▸ **THE PROBLEM**:
Could you reproduce, exactly as written, every line from the one containing "This screenshot has width=477, height=448." through the last line of the records, and nothing else?

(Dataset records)
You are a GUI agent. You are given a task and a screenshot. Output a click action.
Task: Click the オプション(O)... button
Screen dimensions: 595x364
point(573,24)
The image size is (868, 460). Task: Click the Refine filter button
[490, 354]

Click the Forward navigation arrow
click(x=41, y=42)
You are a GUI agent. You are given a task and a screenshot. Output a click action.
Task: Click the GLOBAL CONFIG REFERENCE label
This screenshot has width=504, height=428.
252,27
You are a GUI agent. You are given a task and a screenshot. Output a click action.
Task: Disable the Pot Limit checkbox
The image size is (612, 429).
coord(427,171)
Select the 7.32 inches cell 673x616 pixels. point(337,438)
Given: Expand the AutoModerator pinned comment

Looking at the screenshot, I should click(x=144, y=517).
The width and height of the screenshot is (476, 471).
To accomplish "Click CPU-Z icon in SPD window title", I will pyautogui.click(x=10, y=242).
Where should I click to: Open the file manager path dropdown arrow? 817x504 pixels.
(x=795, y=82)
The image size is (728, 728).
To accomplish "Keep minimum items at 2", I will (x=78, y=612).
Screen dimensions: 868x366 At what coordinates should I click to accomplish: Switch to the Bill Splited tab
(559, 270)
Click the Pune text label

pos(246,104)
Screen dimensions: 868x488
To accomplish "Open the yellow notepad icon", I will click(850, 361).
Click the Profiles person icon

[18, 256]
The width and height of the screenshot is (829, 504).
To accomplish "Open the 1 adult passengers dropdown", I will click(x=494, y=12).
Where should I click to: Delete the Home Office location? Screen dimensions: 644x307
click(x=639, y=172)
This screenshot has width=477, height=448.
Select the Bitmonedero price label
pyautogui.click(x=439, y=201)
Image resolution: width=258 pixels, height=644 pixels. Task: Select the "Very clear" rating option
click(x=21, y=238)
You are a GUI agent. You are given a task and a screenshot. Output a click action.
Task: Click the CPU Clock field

▸ **OUTPUT FOR THIS TASK**:
This screenshot has width=477, height=448.
Select the Bitmonedero price label
pyautogui.click(x=439, y=201)
Image resolution: width=258 pixels, height=644 pixels. Task: Select the "Very clear" rating option
click(x=21, y=238)
You are a GUI agent. You are given a task and a screenshot. Output a click action.
Task: Click the CPU Clock field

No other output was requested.